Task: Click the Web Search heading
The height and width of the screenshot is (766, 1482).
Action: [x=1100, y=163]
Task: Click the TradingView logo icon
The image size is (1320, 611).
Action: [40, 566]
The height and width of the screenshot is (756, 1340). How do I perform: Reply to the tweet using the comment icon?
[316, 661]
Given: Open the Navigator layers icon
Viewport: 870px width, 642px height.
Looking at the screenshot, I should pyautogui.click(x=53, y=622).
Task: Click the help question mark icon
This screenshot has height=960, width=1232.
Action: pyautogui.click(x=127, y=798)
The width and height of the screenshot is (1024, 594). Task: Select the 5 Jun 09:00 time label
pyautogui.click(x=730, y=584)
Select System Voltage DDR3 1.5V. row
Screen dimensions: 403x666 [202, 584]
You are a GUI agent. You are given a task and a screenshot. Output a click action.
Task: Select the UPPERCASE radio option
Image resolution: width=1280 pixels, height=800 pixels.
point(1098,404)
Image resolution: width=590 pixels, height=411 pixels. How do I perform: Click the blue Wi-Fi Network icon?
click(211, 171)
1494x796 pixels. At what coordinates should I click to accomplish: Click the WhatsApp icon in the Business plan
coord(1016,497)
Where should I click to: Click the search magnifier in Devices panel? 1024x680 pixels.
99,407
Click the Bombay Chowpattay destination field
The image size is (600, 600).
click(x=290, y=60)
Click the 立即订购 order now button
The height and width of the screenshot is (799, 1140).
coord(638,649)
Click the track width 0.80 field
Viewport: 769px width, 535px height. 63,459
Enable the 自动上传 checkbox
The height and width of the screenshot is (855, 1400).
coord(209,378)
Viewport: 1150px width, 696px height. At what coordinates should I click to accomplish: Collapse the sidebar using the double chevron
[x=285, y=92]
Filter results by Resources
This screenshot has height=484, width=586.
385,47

▶ _WORK ORDER_: Extract all of the data shown above without alteration.

▶ _FINISHED TASK_:
Task: Click the Web Search heading
The height and width of the screenshot is (766, 1482).
Action: [x=1100, y=163]
Task: Click the TradingView logo icon
The image size is (1320, 611).
Action: [40, 566]
The height and width of the screenshot is (756, 1340). How do I perform: Reply to the tweet using the comment icon?
[316, 661]
Given: Open the Navigator layers icon
Viewport: 870px width, 642px height.
Looking at the screenshot, I should pyautogui.click(x=53, y=622).
Task: Click the help question mark icon
This screenshot has height=960, width=1232.
Action: pyautogui.click(x=127, y=798)
The width and height of the screenshot is (1024, 594). Task: Select the 5 Jun 09:00 time label
pyautogui.click(x=730, y=584)
Select System Voltage DDR3 1.5V. row
Screen dimensions: 403x666 [202, 584]
You are a GUI agent. You are given a task and a screenshot. Output a click action.
Task: Select the UPPERCASE radio option
Image resolution: width=1280 pixels, height=800 pixels.
point(1098,404)
Image resolution: width=590 pixels, height=411 pixels. How do I perform: Click the blue Wi-Fi Network icon?
click(211, 171)
1494x796 pixels. At what coordinates should I click to accomplish: Click the WhatsApp icon in the Business plan
coord(1016,497)
Where should I click to: Click the search magnifier in Devices panel? 1024x680 pixels.
99,407
Click the Bombay Chowpattay destination field
The image size is (600, 600).
click(x=290, y=60)
Click the 立即订购 order now button
The height and width of the screenshot is (799, 1140).
coord(638,649)
Click the track width 0.80 field
Viewport: 769px width, 535px height. 63,459
Enable the 自动上传 checkbox
The height and width of the screenshot is (855, 1400).
coord(209,378)
Viewport: 1150px width, 696px height. At what coordinates should I click to accomplish: Collapse the sidebar using the double chevron
[x=285, y=92]
Filter results by Resources
This screenshot has height=484, width=586.
385,47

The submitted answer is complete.